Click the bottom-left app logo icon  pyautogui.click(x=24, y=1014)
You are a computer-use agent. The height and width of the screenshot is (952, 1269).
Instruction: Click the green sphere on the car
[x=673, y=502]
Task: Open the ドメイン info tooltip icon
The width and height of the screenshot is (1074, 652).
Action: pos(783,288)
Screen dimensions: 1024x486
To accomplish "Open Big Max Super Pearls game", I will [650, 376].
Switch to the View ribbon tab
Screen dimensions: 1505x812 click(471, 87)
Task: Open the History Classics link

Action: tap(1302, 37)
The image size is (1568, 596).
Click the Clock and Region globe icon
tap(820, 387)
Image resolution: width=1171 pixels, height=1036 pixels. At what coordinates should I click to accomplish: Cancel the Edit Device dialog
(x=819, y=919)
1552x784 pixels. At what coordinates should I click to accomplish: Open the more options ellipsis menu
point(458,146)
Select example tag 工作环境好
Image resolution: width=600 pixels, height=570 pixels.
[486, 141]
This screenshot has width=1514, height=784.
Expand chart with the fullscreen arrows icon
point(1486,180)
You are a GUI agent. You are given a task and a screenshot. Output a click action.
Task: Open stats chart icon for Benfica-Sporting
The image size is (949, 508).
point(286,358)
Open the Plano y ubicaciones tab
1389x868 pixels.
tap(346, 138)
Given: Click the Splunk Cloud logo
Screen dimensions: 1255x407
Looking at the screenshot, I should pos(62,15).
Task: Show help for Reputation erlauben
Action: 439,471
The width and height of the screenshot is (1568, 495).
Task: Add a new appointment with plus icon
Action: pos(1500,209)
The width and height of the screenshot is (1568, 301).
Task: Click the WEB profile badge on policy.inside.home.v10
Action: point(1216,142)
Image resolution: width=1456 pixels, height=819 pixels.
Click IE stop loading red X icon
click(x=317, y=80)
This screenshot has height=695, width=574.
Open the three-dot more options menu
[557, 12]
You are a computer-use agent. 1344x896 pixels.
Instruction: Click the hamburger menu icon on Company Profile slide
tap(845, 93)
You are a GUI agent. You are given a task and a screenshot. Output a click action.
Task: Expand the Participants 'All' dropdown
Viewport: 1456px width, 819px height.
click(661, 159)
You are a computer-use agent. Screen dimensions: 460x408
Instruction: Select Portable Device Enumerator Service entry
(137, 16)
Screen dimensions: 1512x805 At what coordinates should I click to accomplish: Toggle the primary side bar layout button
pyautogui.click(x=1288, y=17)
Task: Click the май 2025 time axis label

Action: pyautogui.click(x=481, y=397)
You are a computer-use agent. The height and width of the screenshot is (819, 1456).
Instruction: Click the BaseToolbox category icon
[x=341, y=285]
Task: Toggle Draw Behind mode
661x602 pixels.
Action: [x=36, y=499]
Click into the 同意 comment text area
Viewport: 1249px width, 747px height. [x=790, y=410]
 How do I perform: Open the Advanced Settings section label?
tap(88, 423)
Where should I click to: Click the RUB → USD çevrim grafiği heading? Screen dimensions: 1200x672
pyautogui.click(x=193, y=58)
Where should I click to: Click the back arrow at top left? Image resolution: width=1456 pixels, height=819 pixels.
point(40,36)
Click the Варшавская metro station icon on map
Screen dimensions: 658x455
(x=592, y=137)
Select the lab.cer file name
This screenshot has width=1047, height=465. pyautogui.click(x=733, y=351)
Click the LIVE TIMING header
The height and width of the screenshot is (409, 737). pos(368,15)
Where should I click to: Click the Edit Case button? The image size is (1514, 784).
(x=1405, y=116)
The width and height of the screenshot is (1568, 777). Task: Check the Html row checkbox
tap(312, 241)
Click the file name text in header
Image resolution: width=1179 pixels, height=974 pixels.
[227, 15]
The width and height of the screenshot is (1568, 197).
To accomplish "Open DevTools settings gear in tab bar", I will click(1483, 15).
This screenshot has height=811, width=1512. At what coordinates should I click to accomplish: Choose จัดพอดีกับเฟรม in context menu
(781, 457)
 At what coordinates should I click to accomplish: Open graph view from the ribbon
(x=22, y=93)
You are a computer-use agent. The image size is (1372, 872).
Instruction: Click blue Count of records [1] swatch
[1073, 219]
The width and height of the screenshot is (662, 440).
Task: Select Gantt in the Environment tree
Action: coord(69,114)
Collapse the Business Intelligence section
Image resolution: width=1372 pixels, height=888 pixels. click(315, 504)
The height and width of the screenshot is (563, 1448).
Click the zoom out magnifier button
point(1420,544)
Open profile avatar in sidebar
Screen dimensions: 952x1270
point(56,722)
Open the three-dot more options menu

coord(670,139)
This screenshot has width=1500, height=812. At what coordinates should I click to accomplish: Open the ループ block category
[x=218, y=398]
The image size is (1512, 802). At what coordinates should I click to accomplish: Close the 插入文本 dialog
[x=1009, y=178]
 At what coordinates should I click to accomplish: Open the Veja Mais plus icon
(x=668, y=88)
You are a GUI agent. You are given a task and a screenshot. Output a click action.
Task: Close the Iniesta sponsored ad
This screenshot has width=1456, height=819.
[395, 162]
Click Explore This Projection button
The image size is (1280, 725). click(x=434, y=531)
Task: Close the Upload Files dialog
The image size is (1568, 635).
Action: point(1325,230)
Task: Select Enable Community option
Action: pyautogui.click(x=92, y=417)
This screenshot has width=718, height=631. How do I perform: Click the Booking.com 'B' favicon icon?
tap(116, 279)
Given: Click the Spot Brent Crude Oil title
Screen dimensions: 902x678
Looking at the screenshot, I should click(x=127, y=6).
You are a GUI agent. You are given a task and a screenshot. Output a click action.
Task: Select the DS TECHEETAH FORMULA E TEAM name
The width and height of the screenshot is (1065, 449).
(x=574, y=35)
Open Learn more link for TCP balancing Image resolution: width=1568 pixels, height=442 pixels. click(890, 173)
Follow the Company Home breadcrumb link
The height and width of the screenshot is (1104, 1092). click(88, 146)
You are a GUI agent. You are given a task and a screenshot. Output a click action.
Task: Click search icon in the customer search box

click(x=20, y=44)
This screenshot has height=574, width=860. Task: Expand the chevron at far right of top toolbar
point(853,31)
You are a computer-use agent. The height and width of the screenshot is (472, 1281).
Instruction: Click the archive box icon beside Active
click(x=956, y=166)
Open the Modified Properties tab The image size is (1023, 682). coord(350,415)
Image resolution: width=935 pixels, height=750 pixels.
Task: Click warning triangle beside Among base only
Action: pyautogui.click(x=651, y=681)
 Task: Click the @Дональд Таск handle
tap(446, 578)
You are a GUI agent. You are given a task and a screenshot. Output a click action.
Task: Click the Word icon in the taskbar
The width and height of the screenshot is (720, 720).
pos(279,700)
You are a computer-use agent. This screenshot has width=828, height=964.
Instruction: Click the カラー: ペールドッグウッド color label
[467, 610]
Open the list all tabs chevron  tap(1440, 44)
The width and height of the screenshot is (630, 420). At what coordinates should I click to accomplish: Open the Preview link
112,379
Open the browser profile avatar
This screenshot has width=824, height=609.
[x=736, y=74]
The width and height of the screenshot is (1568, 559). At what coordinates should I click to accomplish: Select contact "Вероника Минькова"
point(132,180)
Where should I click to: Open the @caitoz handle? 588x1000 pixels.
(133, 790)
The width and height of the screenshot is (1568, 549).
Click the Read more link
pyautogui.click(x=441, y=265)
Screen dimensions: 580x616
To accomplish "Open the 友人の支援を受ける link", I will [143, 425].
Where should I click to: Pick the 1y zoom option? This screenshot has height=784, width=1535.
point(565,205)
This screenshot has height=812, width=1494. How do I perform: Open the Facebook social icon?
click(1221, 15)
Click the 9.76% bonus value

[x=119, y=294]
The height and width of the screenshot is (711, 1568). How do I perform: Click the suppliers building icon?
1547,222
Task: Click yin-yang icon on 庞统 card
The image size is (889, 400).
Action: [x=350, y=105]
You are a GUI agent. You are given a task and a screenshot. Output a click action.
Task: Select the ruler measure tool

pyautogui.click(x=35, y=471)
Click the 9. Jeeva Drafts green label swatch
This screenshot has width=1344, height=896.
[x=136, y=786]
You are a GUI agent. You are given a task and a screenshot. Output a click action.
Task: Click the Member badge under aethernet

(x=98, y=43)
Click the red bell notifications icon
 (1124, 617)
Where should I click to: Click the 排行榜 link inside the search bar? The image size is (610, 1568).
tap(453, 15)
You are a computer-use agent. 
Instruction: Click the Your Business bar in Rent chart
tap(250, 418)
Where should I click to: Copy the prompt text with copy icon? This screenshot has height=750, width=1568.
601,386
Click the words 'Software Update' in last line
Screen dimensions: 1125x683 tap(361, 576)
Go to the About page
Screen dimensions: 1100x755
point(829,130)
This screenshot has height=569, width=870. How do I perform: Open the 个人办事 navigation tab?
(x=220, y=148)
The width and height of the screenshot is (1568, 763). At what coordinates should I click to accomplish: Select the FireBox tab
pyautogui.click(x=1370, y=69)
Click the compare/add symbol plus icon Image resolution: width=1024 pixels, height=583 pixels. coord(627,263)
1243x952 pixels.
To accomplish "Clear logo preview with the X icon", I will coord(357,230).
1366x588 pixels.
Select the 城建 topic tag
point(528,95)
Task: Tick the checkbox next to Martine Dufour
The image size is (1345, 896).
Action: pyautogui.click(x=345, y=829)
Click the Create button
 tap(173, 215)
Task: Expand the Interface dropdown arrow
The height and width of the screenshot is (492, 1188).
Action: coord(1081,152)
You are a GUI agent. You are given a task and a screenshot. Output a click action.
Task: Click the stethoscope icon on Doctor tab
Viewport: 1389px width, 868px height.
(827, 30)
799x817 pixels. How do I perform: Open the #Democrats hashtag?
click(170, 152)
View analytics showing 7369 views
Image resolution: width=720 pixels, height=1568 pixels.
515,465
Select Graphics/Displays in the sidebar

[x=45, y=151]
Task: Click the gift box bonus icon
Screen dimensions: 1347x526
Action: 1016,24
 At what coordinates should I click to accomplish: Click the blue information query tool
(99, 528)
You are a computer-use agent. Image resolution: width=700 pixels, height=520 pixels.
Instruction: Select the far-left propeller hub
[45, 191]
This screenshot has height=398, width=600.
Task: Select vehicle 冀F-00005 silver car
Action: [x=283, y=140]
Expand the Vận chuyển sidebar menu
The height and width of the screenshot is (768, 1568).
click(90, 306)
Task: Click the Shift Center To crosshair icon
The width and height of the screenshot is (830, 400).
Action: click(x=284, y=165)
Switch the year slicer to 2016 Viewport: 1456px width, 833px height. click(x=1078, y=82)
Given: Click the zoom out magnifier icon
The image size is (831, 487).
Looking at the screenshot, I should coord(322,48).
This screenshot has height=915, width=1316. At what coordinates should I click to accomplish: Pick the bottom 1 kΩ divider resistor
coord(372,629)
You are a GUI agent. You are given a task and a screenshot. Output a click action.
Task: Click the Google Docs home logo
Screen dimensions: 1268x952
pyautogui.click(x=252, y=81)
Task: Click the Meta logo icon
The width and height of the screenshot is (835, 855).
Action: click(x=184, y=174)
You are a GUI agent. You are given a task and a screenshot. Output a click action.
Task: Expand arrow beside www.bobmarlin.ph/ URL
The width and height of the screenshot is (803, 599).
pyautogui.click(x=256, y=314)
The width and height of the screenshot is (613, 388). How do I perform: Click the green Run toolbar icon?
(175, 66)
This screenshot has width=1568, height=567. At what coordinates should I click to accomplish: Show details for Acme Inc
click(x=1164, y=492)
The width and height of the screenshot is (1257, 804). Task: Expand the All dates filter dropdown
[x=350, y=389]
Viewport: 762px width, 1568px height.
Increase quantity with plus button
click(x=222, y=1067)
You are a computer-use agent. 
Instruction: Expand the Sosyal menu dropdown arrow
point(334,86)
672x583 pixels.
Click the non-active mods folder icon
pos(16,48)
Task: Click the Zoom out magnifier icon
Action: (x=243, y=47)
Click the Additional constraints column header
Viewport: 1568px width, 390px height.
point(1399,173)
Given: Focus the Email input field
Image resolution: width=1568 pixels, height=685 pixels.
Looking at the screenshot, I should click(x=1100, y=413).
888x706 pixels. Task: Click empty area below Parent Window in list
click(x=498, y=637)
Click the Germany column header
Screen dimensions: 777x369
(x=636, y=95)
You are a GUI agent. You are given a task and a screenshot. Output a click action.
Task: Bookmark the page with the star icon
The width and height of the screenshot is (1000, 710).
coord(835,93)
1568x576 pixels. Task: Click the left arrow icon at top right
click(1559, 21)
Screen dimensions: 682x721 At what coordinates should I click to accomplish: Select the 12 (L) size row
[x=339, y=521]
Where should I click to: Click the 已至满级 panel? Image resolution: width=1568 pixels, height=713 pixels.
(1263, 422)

------------------------------------

Your instructions
Please count the lines in the entries above that contain the word "Where", treating uppercase and lowercase as different, and reply with the number alone.

Solution to this problem
8